Could one make the argument that, actually, American workers are happier than they’ve been in decades? Yes. And don’t just take my word for it. The very same Wall Street Journal published exactly that take in a May 11 exclusive entitled “Workers Are Happier Than They’ve Been in Decades.” Best of all, that article claimed that the “the happiest workers” in the country included “individuals working in hybrid roles,” while the November article (yes, in the same newspaper!) claimed that the “isolating aspects of hybrid work” were responsible for making workers especially unhappy.

What do we make of the fact that the same news outlet concluded, within a seven-month period, that Americans were both “happier than in decades” and “so unhappy right now” in articles that both pointed to the same survey and workplace phenomena? If you were defending the Journal, you might note the slight uptick in the unemployment rate since May, or the decline in the quit rate, to show that something major has changed in Americans’ experience of work in the past 200 days.

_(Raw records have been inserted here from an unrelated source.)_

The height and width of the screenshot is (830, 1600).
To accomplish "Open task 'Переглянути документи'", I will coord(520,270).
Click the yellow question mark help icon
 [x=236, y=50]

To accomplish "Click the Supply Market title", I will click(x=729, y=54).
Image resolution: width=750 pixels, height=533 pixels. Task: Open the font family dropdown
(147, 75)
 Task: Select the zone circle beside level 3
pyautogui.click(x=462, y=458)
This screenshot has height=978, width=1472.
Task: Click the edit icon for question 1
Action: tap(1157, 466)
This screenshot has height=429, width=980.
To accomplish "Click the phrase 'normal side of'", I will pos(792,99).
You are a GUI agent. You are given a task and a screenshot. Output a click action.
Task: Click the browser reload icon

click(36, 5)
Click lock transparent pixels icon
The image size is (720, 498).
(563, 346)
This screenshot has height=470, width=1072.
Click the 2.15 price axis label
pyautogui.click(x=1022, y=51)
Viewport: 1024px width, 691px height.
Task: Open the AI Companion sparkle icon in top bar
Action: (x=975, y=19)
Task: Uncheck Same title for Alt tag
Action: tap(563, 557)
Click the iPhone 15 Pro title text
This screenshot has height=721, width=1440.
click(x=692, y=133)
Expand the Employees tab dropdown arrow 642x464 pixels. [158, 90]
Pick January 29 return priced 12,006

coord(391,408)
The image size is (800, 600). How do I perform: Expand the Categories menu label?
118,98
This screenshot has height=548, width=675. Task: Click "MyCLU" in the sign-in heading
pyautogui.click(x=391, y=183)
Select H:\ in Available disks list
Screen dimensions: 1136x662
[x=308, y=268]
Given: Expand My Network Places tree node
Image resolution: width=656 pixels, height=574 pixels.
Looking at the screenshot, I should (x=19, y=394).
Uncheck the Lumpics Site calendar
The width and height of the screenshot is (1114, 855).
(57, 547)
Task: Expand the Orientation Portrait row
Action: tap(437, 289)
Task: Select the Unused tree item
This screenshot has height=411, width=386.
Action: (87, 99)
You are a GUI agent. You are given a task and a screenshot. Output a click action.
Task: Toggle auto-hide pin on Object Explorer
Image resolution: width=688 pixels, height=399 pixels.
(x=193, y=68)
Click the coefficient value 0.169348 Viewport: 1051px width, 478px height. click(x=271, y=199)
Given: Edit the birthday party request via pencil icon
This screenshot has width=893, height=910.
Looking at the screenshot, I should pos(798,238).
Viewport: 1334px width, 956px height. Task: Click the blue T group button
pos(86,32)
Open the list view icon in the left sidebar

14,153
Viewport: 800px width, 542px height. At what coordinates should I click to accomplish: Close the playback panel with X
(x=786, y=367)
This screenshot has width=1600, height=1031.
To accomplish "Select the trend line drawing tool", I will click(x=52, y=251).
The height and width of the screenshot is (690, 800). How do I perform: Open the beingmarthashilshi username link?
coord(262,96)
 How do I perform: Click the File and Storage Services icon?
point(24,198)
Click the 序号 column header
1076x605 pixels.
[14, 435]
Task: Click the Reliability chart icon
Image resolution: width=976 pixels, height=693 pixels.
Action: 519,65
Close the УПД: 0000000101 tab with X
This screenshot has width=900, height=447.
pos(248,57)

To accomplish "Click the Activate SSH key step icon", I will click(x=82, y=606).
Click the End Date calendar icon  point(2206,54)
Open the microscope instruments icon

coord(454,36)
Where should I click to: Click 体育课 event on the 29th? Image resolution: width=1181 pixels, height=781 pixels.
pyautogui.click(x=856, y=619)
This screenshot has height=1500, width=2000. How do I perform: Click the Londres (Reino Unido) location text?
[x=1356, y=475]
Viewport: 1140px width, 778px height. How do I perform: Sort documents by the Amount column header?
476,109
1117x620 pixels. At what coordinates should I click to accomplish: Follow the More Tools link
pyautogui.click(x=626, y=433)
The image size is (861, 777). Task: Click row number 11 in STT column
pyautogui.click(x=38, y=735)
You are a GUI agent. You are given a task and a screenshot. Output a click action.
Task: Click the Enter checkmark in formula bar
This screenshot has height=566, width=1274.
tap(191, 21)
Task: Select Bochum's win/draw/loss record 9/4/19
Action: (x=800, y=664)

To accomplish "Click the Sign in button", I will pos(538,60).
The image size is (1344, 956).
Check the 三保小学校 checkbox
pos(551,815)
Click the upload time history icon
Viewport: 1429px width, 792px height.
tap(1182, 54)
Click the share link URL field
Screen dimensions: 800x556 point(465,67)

But trend journalism isn’t really about capturing a statistical truth. It’s about indulging reader anxiety by saying not only Everyone is feeling what you’re feeling, but also This moment is special, and you’re special too. By validating the fears and stresses of workers and managers, these articles succeed as a form of therapy, which is all the more powerful because it is discovered not on a counselor’s couch but in the business section, where it carries a patina of statistical authority.

The truths here are old and familiar. Work is work: mostly necessary, often boring, frequently annoying, occasionally insulting, and sometimes rewarding. The media keep inventing a new lexicon every few months to explain this consistent state of affairs, and readers lap it up, because we demand fresh language to communicate to ourselves the stale drudgery of the 9-to-5. I can live with it. Fake economic-trend spotting might not be one of the world’s 1,000 most important problems. It’s just wrong.